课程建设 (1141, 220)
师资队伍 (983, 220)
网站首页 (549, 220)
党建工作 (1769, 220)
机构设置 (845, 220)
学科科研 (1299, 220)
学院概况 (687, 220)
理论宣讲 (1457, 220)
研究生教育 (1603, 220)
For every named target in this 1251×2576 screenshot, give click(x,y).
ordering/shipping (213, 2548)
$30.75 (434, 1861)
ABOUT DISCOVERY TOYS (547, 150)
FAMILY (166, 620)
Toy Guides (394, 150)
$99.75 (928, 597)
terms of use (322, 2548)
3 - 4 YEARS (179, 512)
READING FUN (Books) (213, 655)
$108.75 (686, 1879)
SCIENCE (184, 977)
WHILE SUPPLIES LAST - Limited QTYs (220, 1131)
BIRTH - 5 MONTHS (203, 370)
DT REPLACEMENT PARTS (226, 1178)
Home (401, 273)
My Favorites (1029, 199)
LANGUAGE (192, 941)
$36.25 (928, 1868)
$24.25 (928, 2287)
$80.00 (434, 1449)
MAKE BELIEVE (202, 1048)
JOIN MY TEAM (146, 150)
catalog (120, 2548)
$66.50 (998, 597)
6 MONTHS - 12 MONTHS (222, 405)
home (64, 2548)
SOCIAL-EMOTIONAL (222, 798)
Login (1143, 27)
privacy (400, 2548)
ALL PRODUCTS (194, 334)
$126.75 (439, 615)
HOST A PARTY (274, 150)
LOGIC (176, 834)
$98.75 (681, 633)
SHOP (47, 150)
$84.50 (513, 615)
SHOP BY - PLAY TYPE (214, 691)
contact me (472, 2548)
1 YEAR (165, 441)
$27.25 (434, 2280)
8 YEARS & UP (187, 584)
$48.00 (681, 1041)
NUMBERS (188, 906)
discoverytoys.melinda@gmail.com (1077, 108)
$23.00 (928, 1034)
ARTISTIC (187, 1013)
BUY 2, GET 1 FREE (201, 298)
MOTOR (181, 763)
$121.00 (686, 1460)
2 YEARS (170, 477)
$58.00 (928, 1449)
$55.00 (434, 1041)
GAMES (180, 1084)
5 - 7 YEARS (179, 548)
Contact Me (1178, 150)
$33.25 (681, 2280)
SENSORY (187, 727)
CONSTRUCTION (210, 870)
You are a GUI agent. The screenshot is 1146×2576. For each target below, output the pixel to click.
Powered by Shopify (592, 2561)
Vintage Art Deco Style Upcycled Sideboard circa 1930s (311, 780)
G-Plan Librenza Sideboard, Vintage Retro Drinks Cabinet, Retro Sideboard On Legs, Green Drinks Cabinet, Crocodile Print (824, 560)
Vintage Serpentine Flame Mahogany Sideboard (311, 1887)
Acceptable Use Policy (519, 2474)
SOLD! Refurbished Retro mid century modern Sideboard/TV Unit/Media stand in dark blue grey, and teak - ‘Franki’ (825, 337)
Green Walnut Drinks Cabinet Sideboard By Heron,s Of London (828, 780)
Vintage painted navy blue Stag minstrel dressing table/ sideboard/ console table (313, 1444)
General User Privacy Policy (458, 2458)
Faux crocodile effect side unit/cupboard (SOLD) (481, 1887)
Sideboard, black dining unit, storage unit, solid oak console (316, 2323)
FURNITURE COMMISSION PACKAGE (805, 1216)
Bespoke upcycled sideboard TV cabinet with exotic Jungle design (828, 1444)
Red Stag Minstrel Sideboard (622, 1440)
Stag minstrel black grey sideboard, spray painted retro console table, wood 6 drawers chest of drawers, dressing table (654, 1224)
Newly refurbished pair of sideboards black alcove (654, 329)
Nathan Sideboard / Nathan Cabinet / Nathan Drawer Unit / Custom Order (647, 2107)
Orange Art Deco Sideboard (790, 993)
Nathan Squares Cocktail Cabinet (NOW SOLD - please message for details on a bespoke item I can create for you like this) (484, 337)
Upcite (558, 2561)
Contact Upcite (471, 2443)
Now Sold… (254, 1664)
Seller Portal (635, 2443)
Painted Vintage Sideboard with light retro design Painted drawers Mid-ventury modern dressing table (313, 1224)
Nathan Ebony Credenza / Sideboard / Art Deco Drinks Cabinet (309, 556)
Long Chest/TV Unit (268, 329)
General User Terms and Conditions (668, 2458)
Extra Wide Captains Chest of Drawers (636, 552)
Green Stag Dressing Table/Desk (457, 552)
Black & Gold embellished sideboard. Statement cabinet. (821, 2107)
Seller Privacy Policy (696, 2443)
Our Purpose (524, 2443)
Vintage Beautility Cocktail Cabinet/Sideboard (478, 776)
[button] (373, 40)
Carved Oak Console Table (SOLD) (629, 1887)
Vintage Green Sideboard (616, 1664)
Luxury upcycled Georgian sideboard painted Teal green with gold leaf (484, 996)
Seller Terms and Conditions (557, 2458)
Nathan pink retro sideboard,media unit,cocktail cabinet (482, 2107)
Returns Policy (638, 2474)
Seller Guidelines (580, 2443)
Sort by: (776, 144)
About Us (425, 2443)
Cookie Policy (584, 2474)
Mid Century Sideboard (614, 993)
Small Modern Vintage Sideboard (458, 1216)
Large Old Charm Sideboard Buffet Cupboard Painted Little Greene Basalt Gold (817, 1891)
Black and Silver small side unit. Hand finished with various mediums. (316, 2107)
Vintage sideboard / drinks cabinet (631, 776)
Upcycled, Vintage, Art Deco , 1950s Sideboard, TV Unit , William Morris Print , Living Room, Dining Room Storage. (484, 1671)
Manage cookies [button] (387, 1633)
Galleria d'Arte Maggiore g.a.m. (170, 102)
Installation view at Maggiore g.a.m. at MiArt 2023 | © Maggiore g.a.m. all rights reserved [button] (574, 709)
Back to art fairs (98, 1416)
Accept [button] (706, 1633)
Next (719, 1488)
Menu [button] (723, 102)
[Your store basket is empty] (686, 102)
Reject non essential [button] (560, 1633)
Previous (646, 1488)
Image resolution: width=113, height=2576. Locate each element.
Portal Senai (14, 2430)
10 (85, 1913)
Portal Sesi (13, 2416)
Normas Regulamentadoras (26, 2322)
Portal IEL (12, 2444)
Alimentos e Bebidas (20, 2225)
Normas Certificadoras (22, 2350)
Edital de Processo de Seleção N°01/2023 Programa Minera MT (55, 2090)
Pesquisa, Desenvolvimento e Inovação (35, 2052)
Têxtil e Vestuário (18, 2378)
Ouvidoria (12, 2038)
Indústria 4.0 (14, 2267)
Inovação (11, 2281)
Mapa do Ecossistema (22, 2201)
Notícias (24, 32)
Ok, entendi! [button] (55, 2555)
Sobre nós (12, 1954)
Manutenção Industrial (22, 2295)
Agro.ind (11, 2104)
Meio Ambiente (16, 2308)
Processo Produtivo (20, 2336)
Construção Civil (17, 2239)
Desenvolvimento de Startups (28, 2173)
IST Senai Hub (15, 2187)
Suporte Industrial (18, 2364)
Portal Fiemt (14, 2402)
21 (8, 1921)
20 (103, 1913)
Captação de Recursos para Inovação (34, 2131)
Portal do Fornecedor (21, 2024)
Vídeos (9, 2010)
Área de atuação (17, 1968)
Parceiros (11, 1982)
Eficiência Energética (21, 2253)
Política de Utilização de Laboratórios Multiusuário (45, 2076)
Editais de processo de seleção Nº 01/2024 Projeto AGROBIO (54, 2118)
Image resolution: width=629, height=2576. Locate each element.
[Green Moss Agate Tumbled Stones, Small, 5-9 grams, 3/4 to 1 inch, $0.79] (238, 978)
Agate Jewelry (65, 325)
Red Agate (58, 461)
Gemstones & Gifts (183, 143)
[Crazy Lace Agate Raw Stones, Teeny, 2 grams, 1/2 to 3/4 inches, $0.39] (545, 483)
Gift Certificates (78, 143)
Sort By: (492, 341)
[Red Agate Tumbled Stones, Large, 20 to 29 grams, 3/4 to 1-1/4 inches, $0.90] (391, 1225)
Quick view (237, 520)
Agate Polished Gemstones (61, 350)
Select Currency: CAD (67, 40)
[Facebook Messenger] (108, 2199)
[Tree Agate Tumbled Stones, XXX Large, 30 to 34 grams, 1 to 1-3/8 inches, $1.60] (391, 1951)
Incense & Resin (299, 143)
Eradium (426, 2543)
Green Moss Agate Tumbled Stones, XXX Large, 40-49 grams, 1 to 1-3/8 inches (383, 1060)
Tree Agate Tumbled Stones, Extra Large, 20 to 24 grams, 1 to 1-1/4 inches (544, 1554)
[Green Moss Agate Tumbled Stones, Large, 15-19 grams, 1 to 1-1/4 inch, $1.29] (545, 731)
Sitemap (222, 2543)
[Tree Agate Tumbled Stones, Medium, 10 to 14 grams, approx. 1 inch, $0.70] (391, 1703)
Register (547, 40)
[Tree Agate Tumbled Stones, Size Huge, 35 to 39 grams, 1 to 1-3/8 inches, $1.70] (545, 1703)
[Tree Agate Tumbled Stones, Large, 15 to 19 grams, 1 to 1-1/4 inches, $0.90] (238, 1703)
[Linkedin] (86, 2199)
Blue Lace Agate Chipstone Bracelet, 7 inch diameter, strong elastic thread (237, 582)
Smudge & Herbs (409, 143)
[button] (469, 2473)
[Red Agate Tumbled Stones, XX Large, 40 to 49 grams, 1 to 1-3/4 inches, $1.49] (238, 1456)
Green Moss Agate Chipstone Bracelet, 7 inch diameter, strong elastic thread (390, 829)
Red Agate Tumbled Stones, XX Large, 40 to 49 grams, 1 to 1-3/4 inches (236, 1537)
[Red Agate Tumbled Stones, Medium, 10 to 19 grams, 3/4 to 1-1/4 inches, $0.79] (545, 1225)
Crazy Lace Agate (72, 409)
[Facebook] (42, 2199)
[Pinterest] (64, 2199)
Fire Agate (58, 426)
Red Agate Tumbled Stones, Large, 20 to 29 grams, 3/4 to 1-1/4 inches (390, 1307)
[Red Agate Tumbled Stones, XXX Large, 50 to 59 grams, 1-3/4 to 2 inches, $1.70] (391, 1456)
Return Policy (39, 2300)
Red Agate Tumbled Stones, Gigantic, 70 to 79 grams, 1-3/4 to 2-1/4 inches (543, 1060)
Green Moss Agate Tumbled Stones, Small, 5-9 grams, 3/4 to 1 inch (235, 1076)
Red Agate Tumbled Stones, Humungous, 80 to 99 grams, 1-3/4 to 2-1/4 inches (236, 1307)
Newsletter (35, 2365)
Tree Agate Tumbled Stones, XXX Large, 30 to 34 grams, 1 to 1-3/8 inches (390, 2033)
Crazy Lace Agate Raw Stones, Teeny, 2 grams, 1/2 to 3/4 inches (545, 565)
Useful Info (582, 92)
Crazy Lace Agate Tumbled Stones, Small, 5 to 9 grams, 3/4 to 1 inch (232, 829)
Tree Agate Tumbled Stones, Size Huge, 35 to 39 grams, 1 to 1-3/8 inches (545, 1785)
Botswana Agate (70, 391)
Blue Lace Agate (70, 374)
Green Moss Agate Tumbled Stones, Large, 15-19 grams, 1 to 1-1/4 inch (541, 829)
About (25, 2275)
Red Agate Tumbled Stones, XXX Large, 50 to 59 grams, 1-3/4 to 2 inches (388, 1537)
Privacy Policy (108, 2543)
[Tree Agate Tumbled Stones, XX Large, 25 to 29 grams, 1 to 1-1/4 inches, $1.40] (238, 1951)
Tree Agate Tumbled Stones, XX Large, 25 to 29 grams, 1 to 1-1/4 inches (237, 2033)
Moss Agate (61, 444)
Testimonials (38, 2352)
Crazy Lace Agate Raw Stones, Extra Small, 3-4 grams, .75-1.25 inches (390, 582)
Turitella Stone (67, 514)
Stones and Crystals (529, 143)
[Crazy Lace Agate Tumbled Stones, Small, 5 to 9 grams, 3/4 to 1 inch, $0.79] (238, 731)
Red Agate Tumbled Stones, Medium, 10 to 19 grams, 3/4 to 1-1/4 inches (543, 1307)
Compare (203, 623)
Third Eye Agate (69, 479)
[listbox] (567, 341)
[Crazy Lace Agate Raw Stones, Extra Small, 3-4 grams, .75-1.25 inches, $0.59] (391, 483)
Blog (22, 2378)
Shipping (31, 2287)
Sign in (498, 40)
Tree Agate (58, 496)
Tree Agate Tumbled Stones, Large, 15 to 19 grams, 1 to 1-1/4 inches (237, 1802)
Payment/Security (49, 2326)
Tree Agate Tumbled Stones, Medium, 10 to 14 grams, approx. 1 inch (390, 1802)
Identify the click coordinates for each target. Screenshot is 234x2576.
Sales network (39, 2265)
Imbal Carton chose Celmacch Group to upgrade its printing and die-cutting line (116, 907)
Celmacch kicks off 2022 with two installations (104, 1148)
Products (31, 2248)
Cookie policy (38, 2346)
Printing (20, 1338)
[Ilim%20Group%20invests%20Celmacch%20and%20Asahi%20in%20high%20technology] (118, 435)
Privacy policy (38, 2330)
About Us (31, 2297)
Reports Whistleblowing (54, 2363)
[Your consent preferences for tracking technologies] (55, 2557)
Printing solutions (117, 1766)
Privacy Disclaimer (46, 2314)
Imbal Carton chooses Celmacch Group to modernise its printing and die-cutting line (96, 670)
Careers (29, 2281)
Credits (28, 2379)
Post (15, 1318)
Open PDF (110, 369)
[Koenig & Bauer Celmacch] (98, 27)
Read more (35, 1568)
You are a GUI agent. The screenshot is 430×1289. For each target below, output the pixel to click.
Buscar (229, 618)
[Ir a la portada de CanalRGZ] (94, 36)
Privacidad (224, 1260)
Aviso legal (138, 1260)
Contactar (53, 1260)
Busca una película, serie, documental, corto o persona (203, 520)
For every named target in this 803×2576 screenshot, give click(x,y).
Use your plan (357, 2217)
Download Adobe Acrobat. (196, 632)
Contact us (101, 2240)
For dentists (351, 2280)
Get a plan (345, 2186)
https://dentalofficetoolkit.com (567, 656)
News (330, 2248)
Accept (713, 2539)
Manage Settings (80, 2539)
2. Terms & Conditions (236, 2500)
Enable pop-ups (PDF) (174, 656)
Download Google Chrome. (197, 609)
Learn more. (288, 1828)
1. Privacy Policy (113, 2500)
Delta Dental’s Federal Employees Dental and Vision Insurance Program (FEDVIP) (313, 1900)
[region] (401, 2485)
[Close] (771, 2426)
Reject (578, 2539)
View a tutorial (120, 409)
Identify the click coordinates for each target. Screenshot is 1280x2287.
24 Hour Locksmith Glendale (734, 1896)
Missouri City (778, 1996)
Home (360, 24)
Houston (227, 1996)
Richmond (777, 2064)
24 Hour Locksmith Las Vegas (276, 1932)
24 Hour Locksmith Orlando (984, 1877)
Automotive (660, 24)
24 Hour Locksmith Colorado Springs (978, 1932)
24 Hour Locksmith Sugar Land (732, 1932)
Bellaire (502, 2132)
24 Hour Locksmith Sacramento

####################

Both end lines included, restate word for word the lines above from the line with "About Us (31, 2297)" to the line with "Careers (29, 2281)", and nothing else.

Written reply>
About Us (31, 2297)
Reports Whistleblowing (54, 2363)
[Your consent preferences for tracking technologies] (55, 2557)
Printing solutions (117, 1766)
Privacy Disclaimer (46, 2314)
Imbal Carton chooses Celmacch Group to modernise its printing and die-cutting line (96, 670)
Careers (29, 2281)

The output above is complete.